The tutorial says that if the parity in each row and column remains the same, then the answer is yes. We can see that for every position where A and B doesn't match, we try to change it. If we change an even amount of positions in each row and column, then the parity in each row and column remains the same.

Can someone explain the proof of problem C?

tutorial means we always choose to operate (1,1,x,y) , every two element in one column can be change in one turn, because one column has (0 or 2 or 4 or 6 or num in odd),one column can be obviously set to the goal via some operations.imagine we have done every column except the first column,because for the sake of setting other column to the goal, and each row also has(0 or 2 or 4...) difference,the element in the first column also must be changed (0 or 2 or 4...)times, whether there exist difference in the first column doesn't change the result , if there exist difference in the first column, it just changed(2-1,4-1,6-1..)times.

Thanks for the effort!

Simple DP solution for E: 52420096

lol that is not dp

why?

he is just running the greedy algo, right?

Yes. But why greedy algo != dp? Task tags contains dp and greedy algo.

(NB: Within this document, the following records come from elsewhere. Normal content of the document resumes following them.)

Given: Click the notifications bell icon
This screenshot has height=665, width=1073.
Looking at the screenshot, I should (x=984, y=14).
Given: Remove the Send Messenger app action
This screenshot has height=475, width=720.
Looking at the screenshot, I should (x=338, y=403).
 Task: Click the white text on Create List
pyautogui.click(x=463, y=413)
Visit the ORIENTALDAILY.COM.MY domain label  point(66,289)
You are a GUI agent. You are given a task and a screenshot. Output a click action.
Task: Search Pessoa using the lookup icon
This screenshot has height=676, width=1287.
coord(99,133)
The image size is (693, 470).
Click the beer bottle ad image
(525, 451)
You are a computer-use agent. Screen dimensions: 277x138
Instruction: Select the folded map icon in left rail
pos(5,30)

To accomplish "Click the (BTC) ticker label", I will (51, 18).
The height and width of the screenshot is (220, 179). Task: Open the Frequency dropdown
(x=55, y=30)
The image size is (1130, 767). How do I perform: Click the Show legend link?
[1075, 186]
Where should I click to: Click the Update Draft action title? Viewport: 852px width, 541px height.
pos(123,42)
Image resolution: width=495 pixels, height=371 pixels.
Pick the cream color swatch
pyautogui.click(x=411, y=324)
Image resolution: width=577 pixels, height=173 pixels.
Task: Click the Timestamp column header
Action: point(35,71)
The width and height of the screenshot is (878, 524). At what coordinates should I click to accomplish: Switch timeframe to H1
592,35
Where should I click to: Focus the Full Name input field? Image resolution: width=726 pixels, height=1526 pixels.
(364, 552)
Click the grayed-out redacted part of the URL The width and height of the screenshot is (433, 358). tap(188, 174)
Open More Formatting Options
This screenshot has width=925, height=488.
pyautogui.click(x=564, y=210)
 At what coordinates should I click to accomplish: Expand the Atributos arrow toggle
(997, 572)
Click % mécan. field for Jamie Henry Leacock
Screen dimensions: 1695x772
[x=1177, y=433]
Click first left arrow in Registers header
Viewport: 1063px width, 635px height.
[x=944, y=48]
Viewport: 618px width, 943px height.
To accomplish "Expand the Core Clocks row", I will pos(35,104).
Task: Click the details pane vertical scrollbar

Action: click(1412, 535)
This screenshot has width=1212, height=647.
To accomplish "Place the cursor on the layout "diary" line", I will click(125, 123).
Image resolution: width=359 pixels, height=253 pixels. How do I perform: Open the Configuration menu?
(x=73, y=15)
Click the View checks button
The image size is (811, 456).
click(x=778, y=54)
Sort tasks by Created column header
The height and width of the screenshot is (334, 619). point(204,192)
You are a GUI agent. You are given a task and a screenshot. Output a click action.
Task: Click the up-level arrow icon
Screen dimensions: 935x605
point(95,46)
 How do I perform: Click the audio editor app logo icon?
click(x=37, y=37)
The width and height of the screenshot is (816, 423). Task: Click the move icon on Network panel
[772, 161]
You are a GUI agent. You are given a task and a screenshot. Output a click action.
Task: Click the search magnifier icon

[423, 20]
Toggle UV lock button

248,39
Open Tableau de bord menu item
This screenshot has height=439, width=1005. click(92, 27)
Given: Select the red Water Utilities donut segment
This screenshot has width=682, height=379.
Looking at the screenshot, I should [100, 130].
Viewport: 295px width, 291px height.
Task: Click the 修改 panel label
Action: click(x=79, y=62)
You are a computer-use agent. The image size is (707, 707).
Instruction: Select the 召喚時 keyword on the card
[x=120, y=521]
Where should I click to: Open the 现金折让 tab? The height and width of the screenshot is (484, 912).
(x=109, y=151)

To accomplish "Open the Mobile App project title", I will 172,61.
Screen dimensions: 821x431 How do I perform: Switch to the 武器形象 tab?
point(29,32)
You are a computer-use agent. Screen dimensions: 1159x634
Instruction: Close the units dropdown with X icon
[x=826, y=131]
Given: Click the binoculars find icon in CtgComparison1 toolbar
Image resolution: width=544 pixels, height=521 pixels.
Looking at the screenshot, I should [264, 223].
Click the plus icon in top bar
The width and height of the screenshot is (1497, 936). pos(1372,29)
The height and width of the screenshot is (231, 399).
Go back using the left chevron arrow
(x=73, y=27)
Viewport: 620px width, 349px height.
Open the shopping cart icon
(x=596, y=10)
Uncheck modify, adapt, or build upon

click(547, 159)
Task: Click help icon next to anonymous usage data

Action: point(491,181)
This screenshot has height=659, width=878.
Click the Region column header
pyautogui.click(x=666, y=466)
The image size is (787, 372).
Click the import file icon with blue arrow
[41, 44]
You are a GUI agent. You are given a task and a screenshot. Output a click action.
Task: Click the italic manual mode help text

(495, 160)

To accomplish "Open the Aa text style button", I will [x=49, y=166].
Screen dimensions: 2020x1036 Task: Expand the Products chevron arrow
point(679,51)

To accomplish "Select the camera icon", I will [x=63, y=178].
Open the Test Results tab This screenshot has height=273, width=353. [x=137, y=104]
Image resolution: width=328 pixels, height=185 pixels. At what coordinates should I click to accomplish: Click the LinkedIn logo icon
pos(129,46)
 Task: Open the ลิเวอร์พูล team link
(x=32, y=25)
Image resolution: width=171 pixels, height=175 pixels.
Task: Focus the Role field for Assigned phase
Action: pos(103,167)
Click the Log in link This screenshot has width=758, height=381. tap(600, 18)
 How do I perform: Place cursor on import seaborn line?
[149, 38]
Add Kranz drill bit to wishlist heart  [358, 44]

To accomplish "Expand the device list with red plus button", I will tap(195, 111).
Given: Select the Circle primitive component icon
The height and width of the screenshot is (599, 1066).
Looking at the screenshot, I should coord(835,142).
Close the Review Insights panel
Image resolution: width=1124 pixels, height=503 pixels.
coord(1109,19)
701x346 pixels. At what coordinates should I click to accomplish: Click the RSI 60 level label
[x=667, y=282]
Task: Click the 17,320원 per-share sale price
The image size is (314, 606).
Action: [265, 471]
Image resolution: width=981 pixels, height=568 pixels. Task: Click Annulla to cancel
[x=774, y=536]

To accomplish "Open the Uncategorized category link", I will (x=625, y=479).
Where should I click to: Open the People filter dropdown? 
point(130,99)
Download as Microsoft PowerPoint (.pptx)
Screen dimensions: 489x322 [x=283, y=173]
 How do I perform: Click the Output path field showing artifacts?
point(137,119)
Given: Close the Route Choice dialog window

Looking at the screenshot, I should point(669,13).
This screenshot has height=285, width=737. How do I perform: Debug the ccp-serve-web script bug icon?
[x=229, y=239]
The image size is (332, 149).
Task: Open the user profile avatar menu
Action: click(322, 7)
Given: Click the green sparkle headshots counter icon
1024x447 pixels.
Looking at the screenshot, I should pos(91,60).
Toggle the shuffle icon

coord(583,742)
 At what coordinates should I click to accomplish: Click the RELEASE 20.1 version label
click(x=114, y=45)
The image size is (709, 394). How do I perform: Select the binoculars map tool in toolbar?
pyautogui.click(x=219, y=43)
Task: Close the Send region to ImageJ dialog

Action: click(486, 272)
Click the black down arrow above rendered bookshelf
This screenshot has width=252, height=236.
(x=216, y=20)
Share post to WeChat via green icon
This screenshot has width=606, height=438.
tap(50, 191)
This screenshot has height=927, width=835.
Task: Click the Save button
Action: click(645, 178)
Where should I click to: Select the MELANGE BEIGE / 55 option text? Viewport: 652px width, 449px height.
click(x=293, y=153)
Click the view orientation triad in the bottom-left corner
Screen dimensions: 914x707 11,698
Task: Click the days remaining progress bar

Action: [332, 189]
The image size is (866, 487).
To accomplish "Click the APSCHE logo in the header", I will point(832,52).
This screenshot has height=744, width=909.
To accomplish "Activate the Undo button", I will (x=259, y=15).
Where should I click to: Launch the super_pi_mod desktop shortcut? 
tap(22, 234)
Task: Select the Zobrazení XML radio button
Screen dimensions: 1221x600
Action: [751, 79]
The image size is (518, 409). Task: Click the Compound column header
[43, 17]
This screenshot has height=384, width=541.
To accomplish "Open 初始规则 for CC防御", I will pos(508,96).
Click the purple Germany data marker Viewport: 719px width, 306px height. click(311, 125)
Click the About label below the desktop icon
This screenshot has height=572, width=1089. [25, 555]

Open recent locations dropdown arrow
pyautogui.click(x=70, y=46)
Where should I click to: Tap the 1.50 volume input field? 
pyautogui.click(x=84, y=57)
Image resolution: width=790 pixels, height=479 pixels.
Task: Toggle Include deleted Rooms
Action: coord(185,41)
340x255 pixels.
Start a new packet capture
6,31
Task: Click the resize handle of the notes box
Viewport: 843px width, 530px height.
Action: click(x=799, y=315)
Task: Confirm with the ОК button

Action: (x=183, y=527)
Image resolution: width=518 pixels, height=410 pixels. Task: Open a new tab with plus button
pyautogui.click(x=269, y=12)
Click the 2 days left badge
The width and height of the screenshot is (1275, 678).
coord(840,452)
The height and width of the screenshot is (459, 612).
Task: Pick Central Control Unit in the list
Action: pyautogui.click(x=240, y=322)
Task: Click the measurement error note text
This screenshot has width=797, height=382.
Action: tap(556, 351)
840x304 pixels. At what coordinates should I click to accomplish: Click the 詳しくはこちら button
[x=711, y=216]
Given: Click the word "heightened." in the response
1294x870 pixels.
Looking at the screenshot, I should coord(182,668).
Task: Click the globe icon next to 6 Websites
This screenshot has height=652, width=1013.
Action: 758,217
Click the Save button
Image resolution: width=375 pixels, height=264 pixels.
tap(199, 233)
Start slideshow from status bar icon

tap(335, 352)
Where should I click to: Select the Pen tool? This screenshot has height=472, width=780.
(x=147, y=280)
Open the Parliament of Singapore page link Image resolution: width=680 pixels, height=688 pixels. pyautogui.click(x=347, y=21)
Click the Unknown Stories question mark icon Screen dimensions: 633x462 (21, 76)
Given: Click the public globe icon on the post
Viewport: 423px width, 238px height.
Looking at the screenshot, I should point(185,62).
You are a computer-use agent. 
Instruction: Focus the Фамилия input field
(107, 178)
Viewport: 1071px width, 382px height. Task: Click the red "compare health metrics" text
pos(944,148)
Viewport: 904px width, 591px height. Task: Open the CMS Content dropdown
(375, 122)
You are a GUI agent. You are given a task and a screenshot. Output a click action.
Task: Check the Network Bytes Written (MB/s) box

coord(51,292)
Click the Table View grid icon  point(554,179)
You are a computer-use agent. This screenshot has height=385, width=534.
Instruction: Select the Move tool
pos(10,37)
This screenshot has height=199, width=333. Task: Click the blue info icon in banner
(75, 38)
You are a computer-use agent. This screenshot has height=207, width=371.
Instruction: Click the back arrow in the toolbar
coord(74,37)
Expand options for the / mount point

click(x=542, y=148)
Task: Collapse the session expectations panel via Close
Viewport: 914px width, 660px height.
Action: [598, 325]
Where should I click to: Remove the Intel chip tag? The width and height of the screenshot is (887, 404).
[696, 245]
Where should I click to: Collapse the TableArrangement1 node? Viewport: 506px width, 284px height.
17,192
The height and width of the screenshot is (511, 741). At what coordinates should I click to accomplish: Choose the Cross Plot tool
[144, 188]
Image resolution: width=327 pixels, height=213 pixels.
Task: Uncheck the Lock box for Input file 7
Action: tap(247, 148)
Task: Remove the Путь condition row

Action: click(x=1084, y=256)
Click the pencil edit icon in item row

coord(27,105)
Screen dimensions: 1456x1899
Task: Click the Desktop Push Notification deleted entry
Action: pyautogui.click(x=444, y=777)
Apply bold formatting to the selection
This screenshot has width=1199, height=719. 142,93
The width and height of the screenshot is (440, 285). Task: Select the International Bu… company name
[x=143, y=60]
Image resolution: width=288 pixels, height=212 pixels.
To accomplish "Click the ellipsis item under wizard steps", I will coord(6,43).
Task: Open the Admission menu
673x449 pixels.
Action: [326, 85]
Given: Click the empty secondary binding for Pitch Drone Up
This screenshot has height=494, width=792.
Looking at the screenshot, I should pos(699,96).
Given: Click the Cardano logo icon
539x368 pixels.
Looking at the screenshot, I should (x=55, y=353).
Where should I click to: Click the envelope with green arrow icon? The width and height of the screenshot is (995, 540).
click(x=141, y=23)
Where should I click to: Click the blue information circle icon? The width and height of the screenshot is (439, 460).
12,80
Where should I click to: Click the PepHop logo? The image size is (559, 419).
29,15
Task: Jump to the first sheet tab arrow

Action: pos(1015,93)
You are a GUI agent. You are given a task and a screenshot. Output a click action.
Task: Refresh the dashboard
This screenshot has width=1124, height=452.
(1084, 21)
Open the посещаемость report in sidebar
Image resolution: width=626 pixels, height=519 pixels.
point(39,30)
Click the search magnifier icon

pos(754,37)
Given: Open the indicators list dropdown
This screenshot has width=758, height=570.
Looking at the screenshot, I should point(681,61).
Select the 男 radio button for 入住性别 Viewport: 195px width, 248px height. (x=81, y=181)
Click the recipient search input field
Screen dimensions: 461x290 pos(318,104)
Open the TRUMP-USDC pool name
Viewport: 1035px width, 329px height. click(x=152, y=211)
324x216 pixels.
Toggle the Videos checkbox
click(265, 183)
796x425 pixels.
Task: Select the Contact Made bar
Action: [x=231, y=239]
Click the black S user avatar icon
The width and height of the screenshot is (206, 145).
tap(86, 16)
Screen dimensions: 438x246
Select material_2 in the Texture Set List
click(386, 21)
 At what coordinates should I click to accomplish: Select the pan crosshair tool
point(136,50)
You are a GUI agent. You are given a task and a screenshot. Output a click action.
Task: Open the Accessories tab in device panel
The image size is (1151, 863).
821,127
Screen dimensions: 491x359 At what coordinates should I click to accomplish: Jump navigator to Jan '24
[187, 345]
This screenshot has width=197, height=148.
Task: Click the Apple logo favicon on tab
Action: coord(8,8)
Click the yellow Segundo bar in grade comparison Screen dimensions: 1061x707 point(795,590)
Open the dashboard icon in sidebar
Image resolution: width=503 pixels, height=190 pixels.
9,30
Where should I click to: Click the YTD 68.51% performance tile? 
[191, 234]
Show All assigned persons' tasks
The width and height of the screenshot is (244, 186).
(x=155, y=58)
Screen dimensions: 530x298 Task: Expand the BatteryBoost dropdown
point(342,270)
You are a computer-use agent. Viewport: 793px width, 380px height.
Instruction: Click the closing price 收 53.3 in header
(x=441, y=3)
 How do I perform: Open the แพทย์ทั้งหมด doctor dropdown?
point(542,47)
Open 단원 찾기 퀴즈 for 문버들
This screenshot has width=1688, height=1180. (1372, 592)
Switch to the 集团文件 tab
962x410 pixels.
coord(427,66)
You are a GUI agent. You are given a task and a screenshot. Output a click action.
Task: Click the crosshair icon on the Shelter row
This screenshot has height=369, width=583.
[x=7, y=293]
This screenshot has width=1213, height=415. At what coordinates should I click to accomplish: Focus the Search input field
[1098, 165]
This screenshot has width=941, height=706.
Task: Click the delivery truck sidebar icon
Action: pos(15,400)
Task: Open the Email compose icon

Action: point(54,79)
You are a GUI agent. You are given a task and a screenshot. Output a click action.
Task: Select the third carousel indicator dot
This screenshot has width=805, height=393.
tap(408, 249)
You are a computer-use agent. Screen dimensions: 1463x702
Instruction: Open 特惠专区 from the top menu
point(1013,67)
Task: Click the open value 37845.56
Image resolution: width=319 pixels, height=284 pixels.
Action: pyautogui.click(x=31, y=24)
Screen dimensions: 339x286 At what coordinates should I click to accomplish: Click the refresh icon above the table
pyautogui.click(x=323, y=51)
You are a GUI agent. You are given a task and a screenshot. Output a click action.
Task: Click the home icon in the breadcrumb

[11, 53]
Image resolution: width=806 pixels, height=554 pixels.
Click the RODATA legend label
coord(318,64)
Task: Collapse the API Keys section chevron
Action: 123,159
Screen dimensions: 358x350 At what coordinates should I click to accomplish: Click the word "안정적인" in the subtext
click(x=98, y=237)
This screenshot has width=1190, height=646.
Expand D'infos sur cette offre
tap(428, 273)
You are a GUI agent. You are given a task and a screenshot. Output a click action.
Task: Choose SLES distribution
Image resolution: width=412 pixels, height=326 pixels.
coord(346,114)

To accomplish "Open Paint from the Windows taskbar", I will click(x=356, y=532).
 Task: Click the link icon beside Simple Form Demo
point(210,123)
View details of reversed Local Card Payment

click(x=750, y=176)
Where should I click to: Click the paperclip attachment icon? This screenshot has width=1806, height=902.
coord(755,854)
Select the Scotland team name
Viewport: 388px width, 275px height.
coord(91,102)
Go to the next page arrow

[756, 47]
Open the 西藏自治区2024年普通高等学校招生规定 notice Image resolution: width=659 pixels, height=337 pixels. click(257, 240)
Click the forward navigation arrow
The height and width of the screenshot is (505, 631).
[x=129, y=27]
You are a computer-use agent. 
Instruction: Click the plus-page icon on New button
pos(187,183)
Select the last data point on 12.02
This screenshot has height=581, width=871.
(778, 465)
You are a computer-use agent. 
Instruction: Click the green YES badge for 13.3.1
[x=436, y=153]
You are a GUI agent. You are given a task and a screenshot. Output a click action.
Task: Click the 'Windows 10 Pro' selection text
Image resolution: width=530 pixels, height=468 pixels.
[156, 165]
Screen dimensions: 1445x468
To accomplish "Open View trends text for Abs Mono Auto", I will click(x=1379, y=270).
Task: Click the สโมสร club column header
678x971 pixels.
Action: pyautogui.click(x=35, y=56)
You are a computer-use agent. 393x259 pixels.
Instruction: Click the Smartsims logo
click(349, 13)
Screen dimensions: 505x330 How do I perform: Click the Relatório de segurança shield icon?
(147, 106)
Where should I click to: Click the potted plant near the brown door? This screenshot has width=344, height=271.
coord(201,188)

Can you explain solution? please

dp[i] means what is the answer for a[0],a[1]...,a[i] sticks.

using this dp we can calculate remaining sticks that we didn't use them

in any triangle before. for update dp[i] we have dp[i-1] triangle before

plus with any 2 sticks of a[i] and any stick of j (j < i) that we didn't use

that in any triangle before we can make a new triangle. after it if remaining sticks

from a[0] to a[i — 1] over, we can use 3 remaining sticks of a[i] and make a new triangle.

sorry for bad English .

Это нормально, я тоже не очень хорошо знаю англ. Спасибо за обьяснение.

Пожалуйста :)

IN problem B I was using the greedy approach. My logic:: I was adding all the numbers from 0 to n till the value of h is greater than the current element if not I check for the smallest number taken before this number with which the current element can be paired.

can anyone tell me where my logic is getting wrong? Link to my solution : https://codeforces.com/contest/1119/submission/52409993

I have slightly different approach on problem E. Don't know why it is true but it passed the systests. If the number of ones in the initial array is 0 then the answer is $$$sum of all elements / 3$$$(somehow we can take almost everything). If there are ones then we should compute the minimum possible amount of unused ones. Go from the end to the begginng of the array storing current amount of tiles we can use with the ones. If current $$$a_i$$$ is even the we increase this amount by $$$a_i / 2$$$, otherwise, we take one triangle from three tiles of this type and take the rest increasing amount by $$$(a_i - 3)/2$$$. Then the answer if $$$((sum of all elements) - (minimum number of unused ones)) / 3$$$.

Here's my code : 52409622

Here's a 112 byte solution to B: 52424010

The editorial for problem H is little unclear.

I try to explain from another aspect. Take the polynomial ring $$$Z[a, b, c, d]$$$. For the individual $$$i$$$, let $$$F_i$$$ be the vector of length $$$2^k$$$ where $$$F_i[0] = a$$$, $$$F_i[b_i] = b$$$, $$$F_i[c_i] = c$$$, $$$F_i[b_i \oplus c_i] = d$$$. We can verify $$$\mathrm{FWT}(F_i)$$$ contains only $$$4$$$ elements $$$(a+b+c+d)$$$, $$$(a+b-c-d)$$$, $$$(a-b+c-d)$$$, $$$(a-b-c+d)$$$ in the specified ring. Suppose that we have $$$x$$$, $$$y$$$, $$$z$$$, $$$w$$$ copies of each elements for $$$\mathrm{FWT}(F_i)[k]$$$. Since FWT is a linear transformation, $$$\mathrm{FWT}(\sum_{i} F_i)[k] = (x+y+z+w) a + (x+y-z-w) b + (x-y+z-w) c + (x-y-z+w) d$$$. Thus, we can obtain the value of $$$x$$$, $$$y$$$, $$$z$$$ and $$$w$$$ from $$$\mathrm{FWT}(\sum_{i} F_i)$$$ directly.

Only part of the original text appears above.